Show that this is indeed a metric, and that the resulting metric space is locally compact. I need help with the second part.

My A: Write

[tex]d\left( \left( x_1 , y_1\right) , \left( x_2 , y_2\right) \right) = \delta_{x_1}^{x_2} + \left| y_1 -y_2\right| ,[/tex]

where

[tex]\delta_{x_1}^{x_2}=\left\{\begin{array}{cc}0,&\mbox{ if }
x_{1} = x_{2}\\1, & \mbox{ if } x_{1} \neq x_{2}\end{array}\right.[/tex]

is the Kronecker delta function.

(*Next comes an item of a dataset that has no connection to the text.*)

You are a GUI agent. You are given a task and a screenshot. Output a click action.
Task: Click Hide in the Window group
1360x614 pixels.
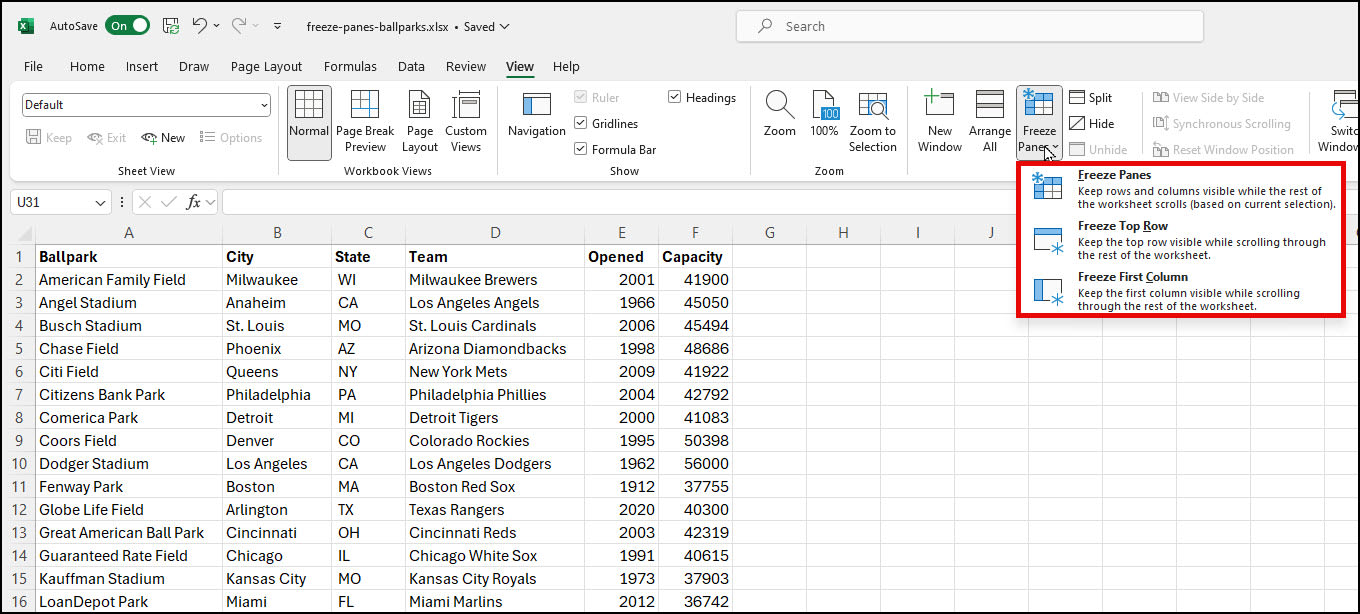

Then [itex]d:\mathbb{R} ^2 \times \mathbb{R} ^2 \rightarrow \mathbb{R}[/itex] is a metiric on [itex]\mathbb{R} ^2[/itex] since the following hold:

i. d is positive definite since d is obviously positive and

[tex]\delta_{x_1}^{x_2}=0 \Leftrightarrow x_{1} = x_{2} \mbox{ and } \left| y_1 -y_2\right| = 0 \Leftrightarrow y_{1} = y_{2}[/tex]

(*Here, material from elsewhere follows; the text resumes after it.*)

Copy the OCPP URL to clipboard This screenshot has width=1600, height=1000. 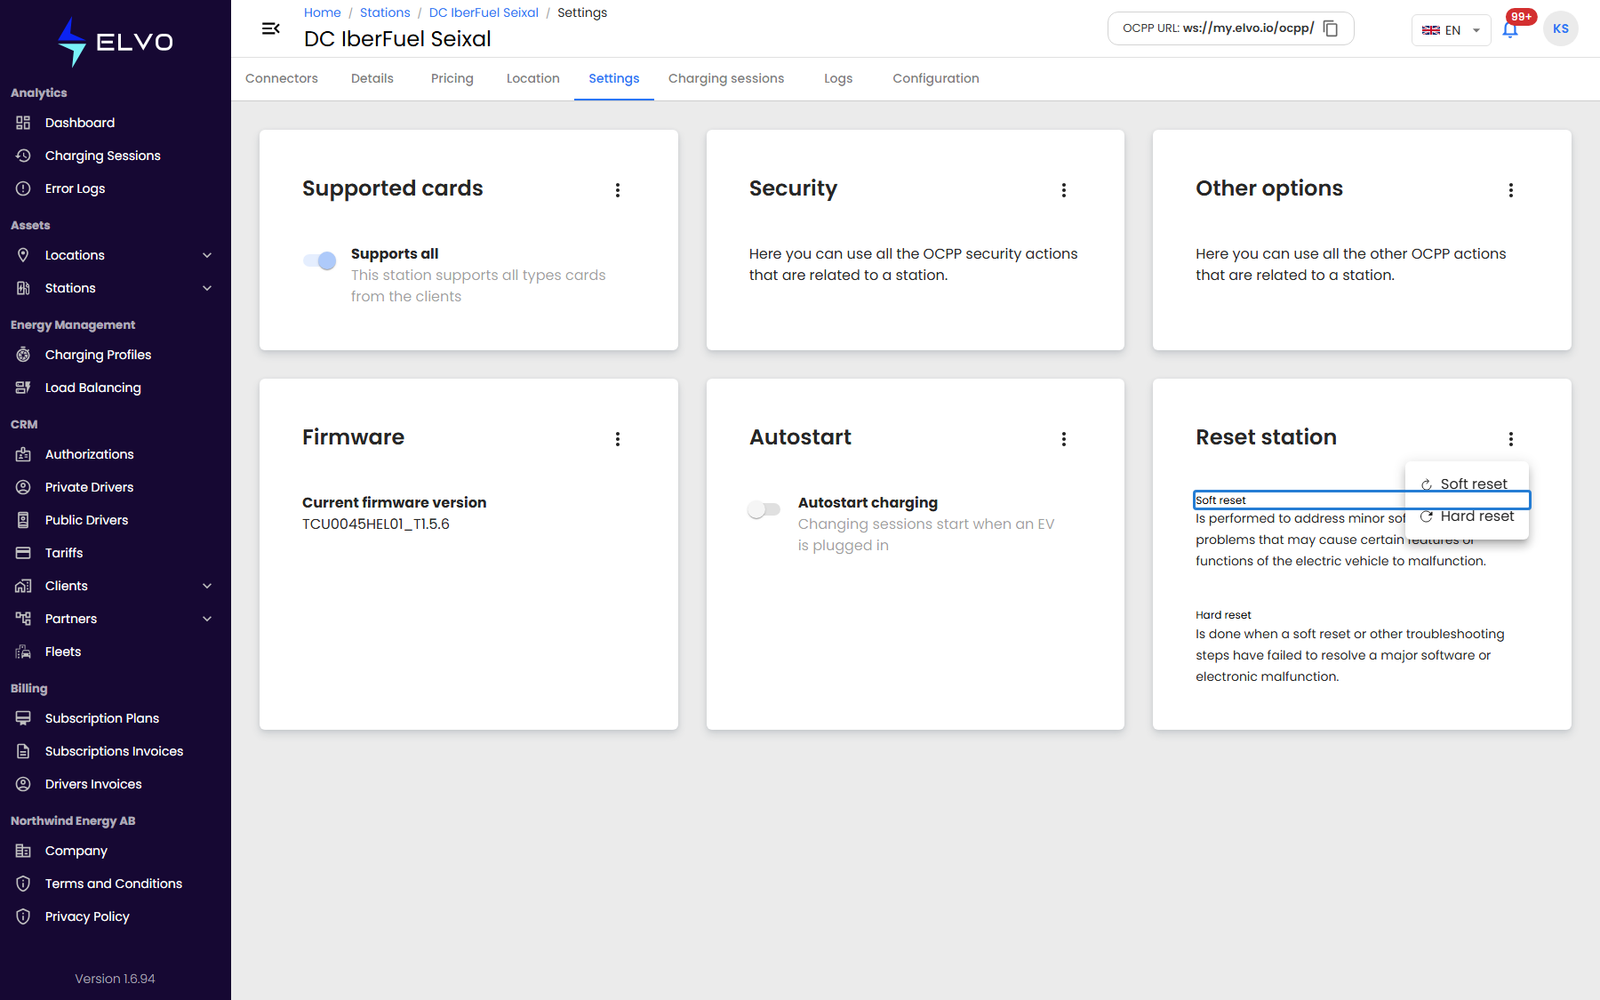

ii. d is symmetric in its variables, that is

[tex]d\left( \left( x_1 , y_1\right) , \left( x_2 , y_2\right) \right) = \delta_{x_1}^{x_2} + \left| y_1 -y_2\right| = \delta_{x_2}^{x_1} + \left| y_2 -y_1\right| = d\left( \left( x_2 , y_2\right) , \left( x_1 , y_1\right) \right)[/tex]

iii. d the triangle inequality, that is: if [itex]\left( x_j , y_j\right) \in \mathbb{R} ^2, \mbox{ for } j=1,2,3,[/itex] then

[tex]d\left( \left( x_1 , y_1\right) , \left( x_2 , y_2\right) \right) \leq d\left( \left( x_1 , y_1\right) , \left( x_3 , y_3\right) \right) + d\left( \left( x_3 , y_3\right) , \left( x_2 , y_2\right) \right) ,[/tex]

which can be reasoned thus: the triangle inequality in R^2 with the Euclidian metric gives

[tex]\left| y_1 -y_2\right| \leq \left| y_1 -y_3\right| + \left| y_3 -y_2\right| , \forall y_{1},y_{2},y_{3}\in\mathbb{R}[/tex]

and

[tex]\delta_{x_1}^{x_2} \leq \delta_{x_1}^{x_3} + \delta_{x_3}^{x_2} \mbox{ holds } \forall x_{1},x_{2},x_{3}\in\mathbb{R}[/tex]

for suppose not: then

[tex]\exists x_{1},x_{2},x_{3}\in\mathbb{R} \mbox{ such that }\delta_{x_1}^{x_2} > \delta_{x_1}^{x_3} + \delta_{x_3}^{x_2} \Leftrightarrow x_1 \neq x_2 \mbox{ and } x_1 = x_3 = x_2 ,[/tex]

which is a contradiction; adding these inequalities yields the required result, viz. the triangle inequality.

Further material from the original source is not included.